On 17/01/2013 7:31 a.m., Alex Rousskov wrote:
On 01/15/2013 07:39 AM, Rainer Weikusat wrote:
internal method named 'stillConnecting' is introduced which
contains the check for an 'abort done by the parent' which is presently
in ConnOpener::connect,

      // our parent Jobs signal abort by cancelling their callbacks.
      if (callback_ == NULL || callback_->canceled())
          return;

This method is called from both ::connect and ::timeout to determine
if the state of the connect request is still undecided by the time
either of both methods executes. This guards against the case that
both ::connect and ::timeout are scheduled before one of them
actually runs and detects when the 'other side' of a full
connection has already gone away or is in the process of going away
(and hence, the already existing 'result state' should be kept).
The stillConnecting() mechanism should not be needed at all. The
doneAll() method tests should be what is used to determine whether
the Job is still running or not.
These two lines of code are presently at the top of
ConnOpener::connect. If it should really be ConnOpener::doneAll there,
than, the new method is obviously redundant, but that's something I
don't know (since I didn't wrote the code containing the two slightly
different 'still something to do' checks and if in doubt, I'd rather
assume that there was a reason for that).

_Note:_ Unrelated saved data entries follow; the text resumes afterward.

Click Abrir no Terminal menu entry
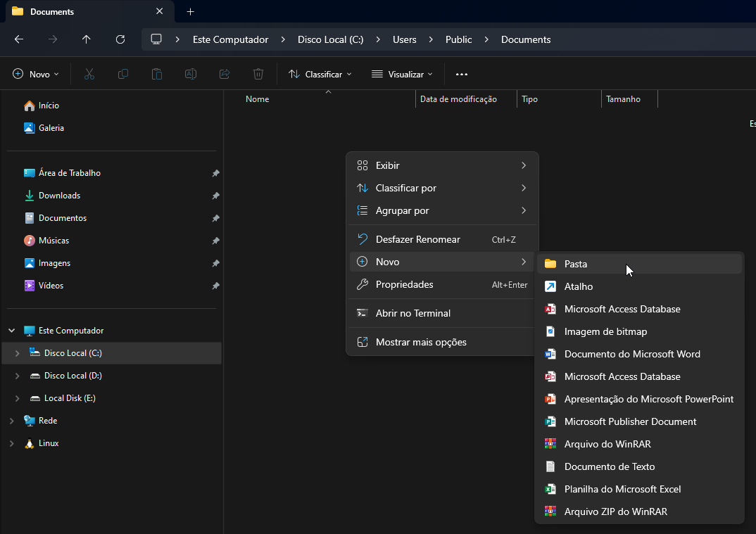This screenshot has height=534, width=756. [412, 313]
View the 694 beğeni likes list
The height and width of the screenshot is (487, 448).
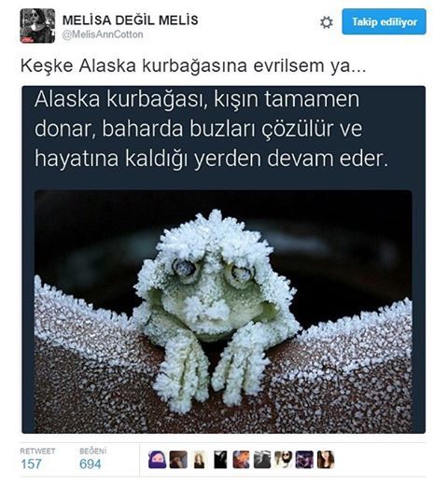[91, 464]
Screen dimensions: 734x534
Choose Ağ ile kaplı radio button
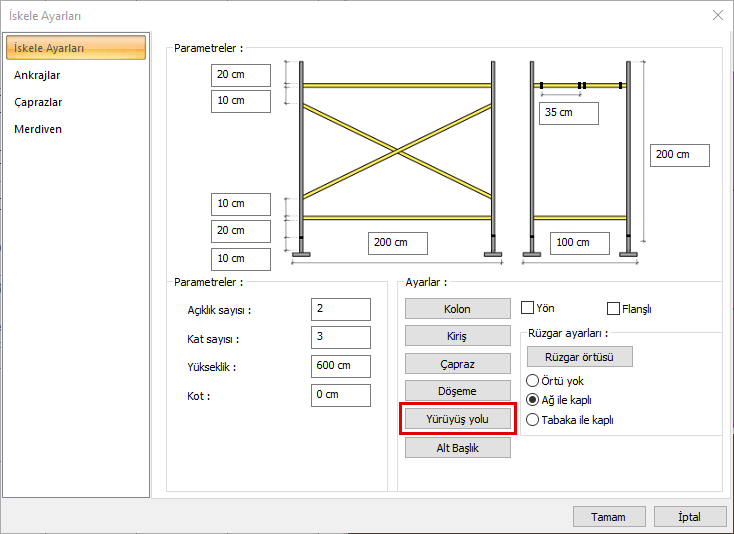(532, 400)
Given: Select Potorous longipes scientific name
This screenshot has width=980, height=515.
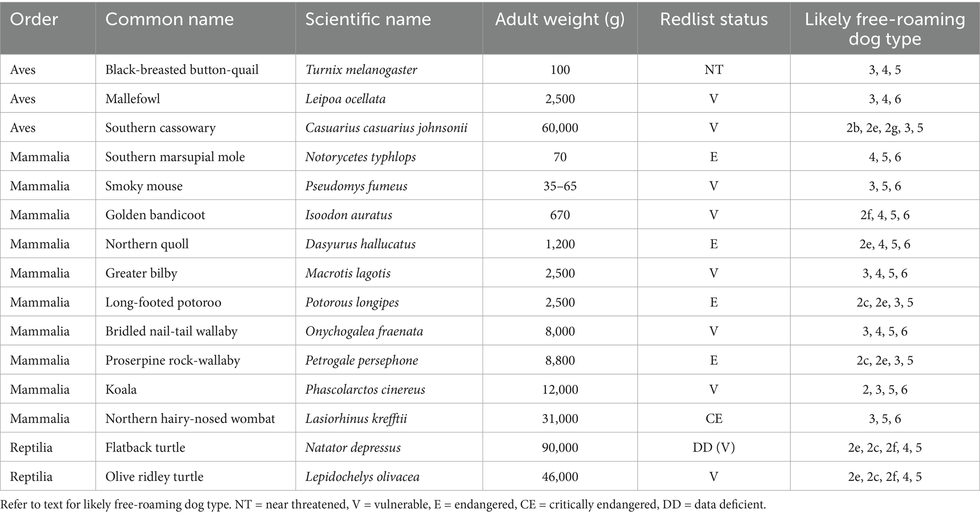Looking at the screenshot, I should tap(352, 302).
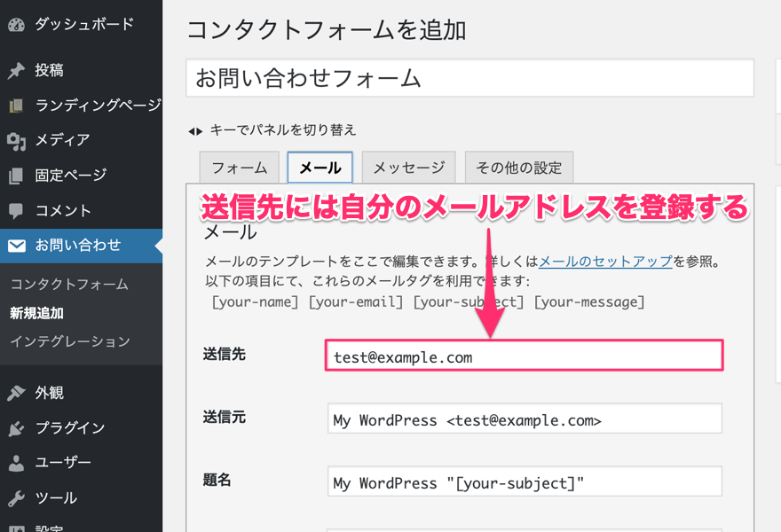
Task: Click the Comments speech bubble icon
Action: 16,211
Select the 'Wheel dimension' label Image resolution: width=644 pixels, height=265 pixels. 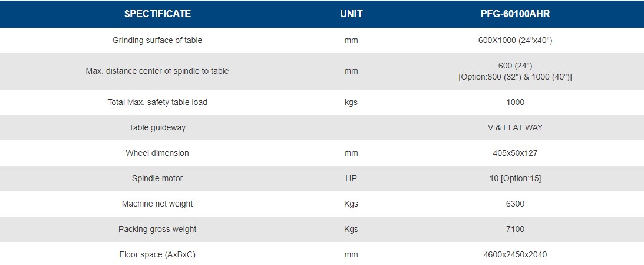157,153
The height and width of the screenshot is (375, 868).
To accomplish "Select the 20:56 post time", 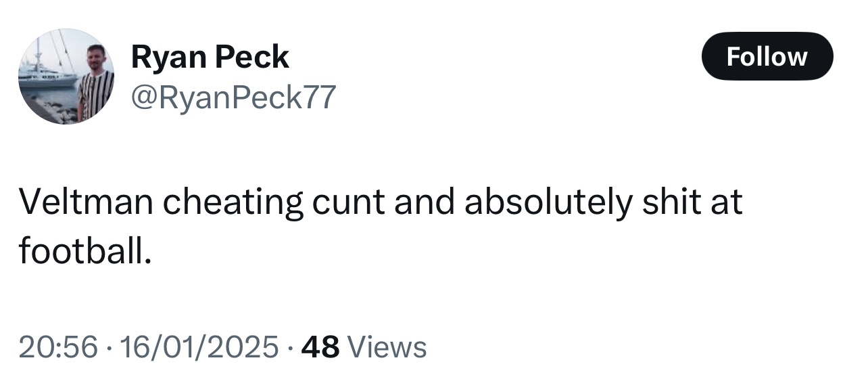I will tap(58, 347).
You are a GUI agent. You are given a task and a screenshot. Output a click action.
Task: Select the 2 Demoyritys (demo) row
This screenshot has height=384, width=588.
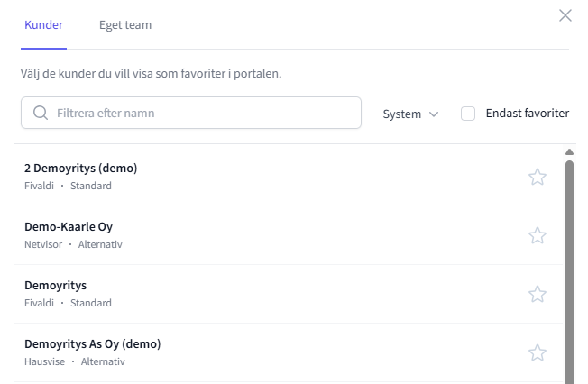(x=80, y=168)
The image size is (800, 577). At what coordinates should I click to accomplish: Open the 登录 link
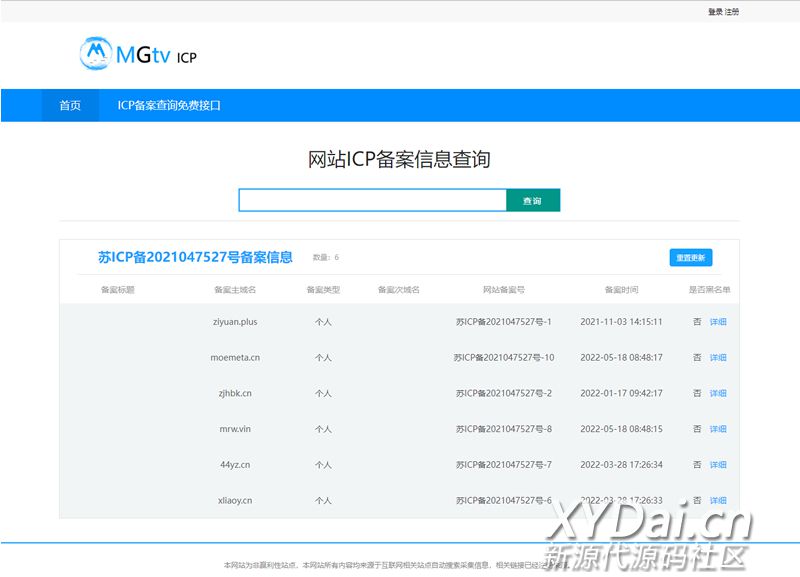(715, 12)
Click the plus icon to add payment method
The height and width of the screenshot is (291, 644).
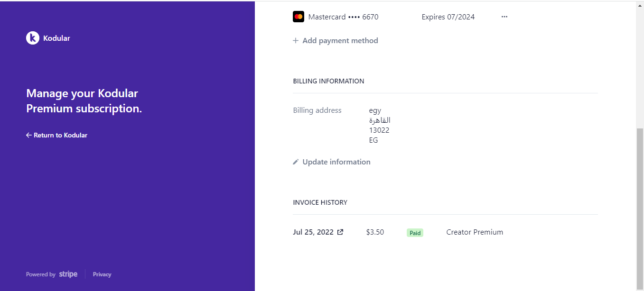pyautogui.click(x=296, y=41)
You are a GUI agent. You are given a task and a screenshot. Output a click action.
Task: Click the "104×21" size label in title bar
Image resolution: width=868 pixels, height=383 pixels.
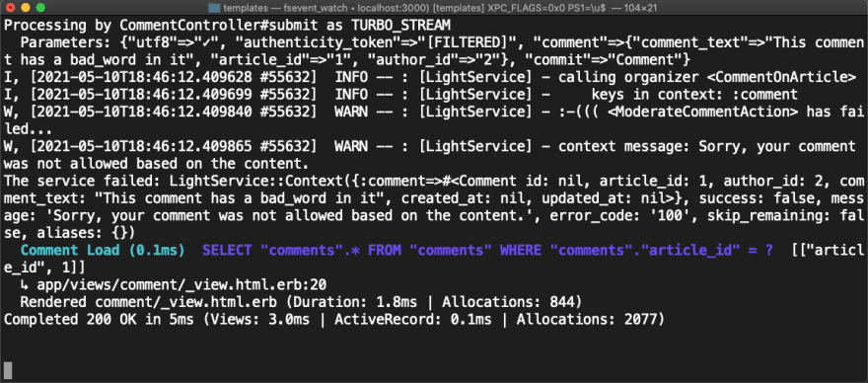coord(638,8)
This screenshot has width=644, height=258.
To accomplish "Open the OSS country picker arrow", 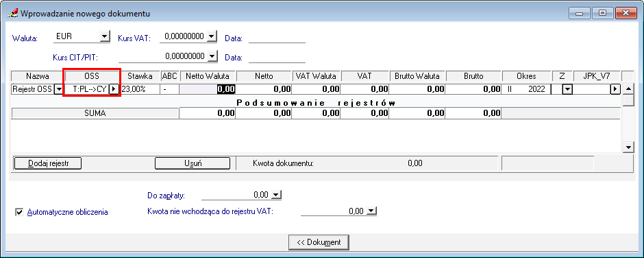I will [x=114, y=89].
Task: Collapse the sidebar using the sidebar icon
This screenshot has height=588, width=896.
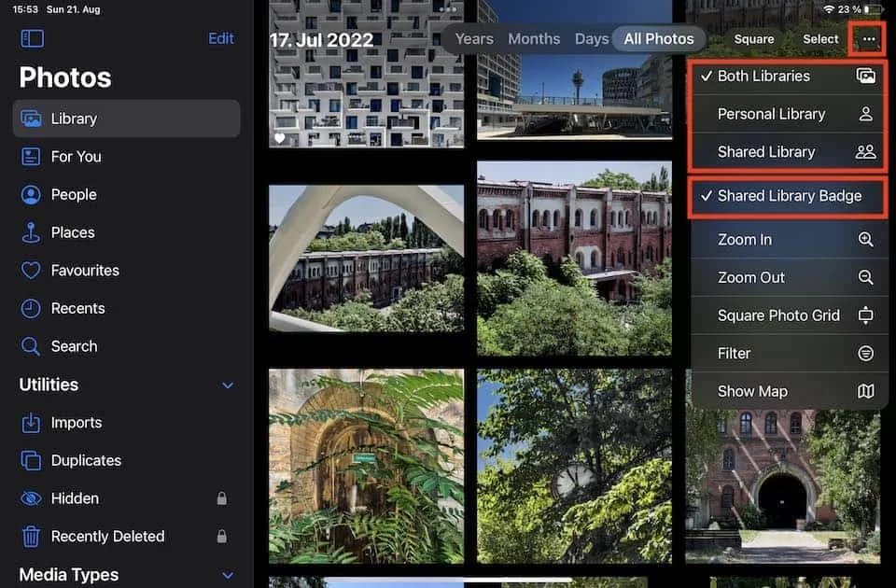Action: click(x=32, y=38)
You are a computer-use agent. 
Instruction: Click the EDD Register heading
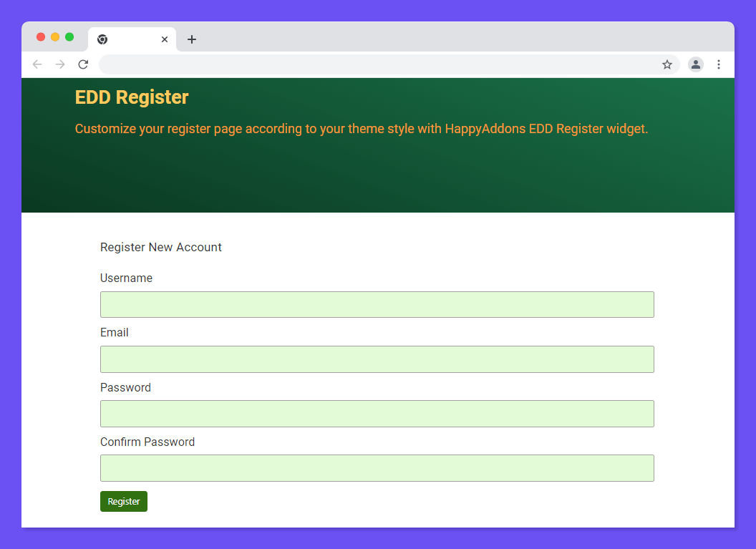[132, 97]
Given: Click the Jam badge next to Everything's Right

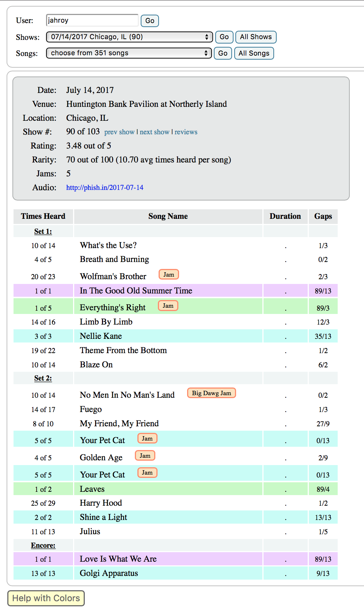Looking at the screenshot, I should pos(168,306).
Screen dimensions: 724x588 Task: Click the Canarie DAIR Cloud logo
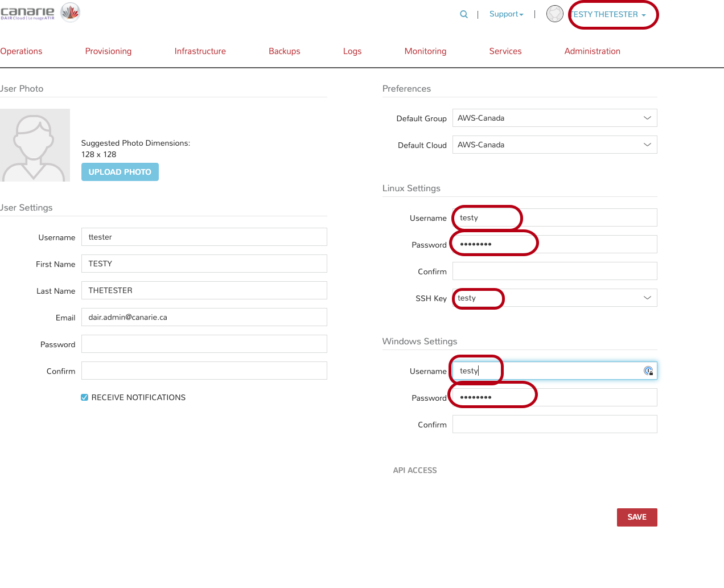click(40, 13)
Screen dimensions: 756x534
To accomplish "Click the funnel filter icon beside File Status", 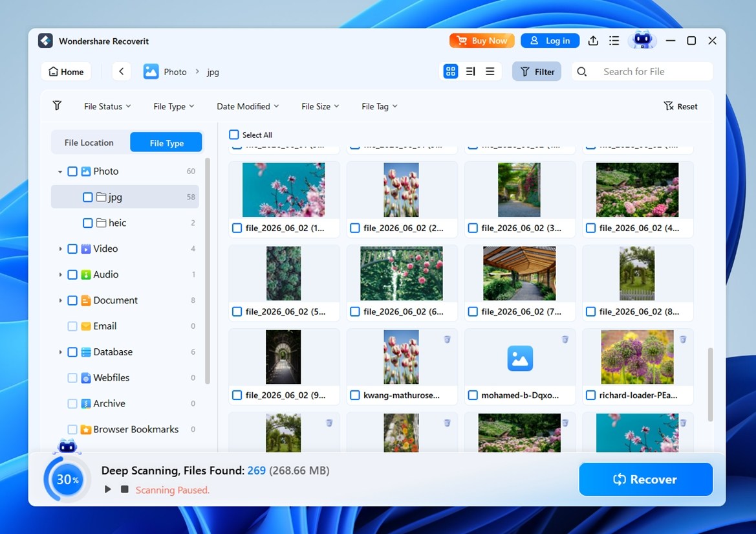I will point(57,106).
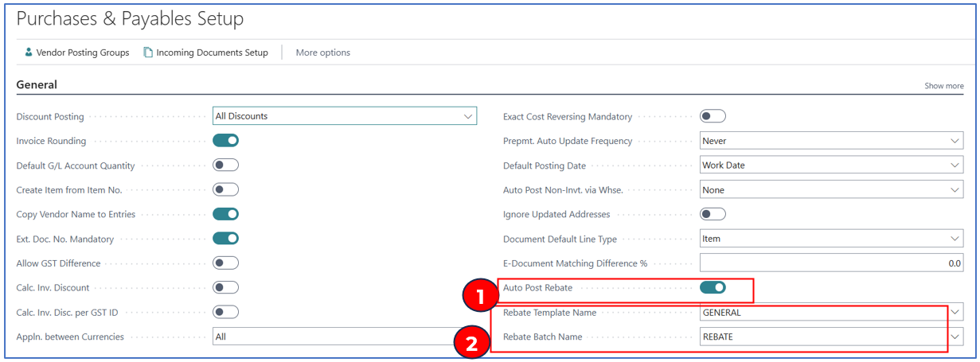Click Show more in General section
The image size is (980, 362).
pos(943,86)
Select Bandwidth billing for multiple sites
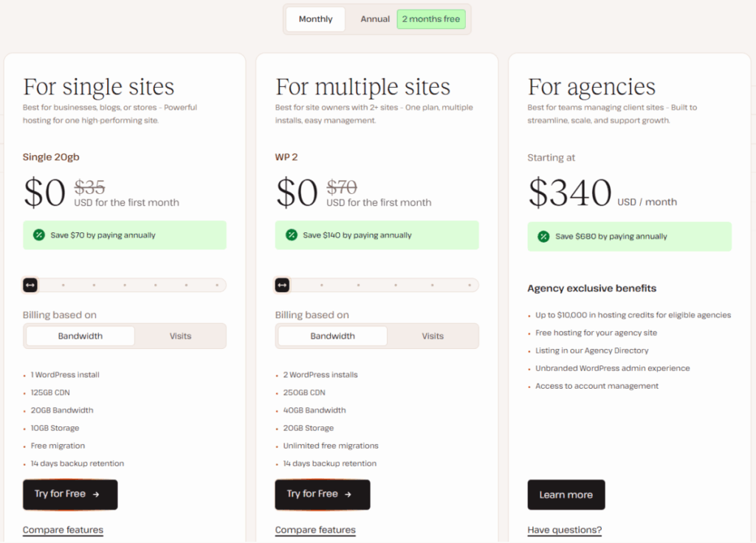The height and width of the screenshot is (543, 756). pos(332,336)
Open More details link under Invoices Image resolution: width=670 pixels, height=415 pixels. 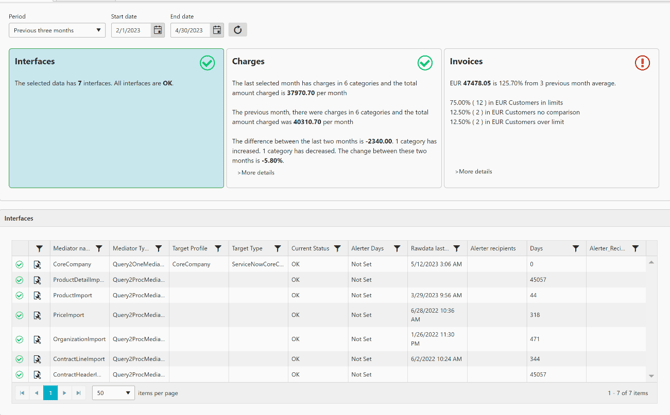tap(474, 172)
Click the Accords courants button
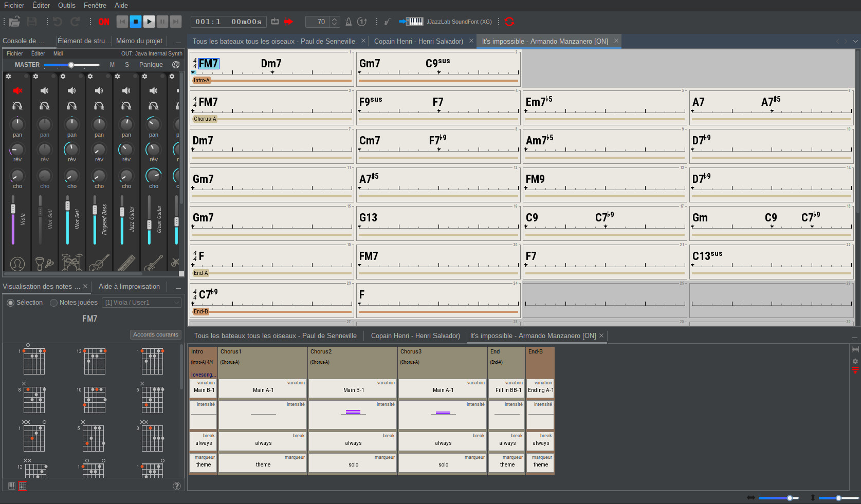This screenshot has height=504, width=861. tap(155, 334)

Amos, the done() protection does not replace stillConnecting() because
the job does not know yet that it is done. The automatic done() check
happens _after_ the async call into the job, not before that call.
[Perhaps done() check should be performed before and after, but we
currently do it after because, in part, some callbacks have side effects
not covered by done() that require us to call them.]

There is a significant overlap between the ConnOpener doneAll() and the new stillConnecting().

Whet I was trying to point out is that we have three race conditions between timeout() and connect() Calls...

* connect() happens first and runs re-schedules while timeout() is queued.
  - this is the case we are now ignoring. I'm fine with that.

* connect() happens first and runs doneConnection() while timeout() is queued. - in this case doneConnecting() will cancel the timeout() queued Call. The Dialer skips cancelled Calls correct? so we have no need to check if we are still connecting because we have to be for the timeout Call to be non-canceled. Therefore use of stillConnecting() is a waste of cycles in timeout().

* timeout() happens first and runs doneConnecting() while connect() is queued.
 - we are still connecting because the connect() Call has not run.
- we have no handle to the connect() AsyncCall stored so we can't cancel it directly (bug?). - Therefore the connect() call when it is run must still check for doneAll() details (Dialer did not do it beforehand as you say). However, note that the previous timeout() Call resulted in doneConnecting() clearing all the state and doneAll() after the earlier timeout() presented true.

So we have a choice of:
a) hold a pointer in the calls_ struct to the latest connect() call queued. And cancel it in doneConnecting() or when in-progress schedules a new one.
or
b) status-quo: check for doneAll() explicitly inside ConnOpener::connect() function and abort/return if it says the job should have exited already.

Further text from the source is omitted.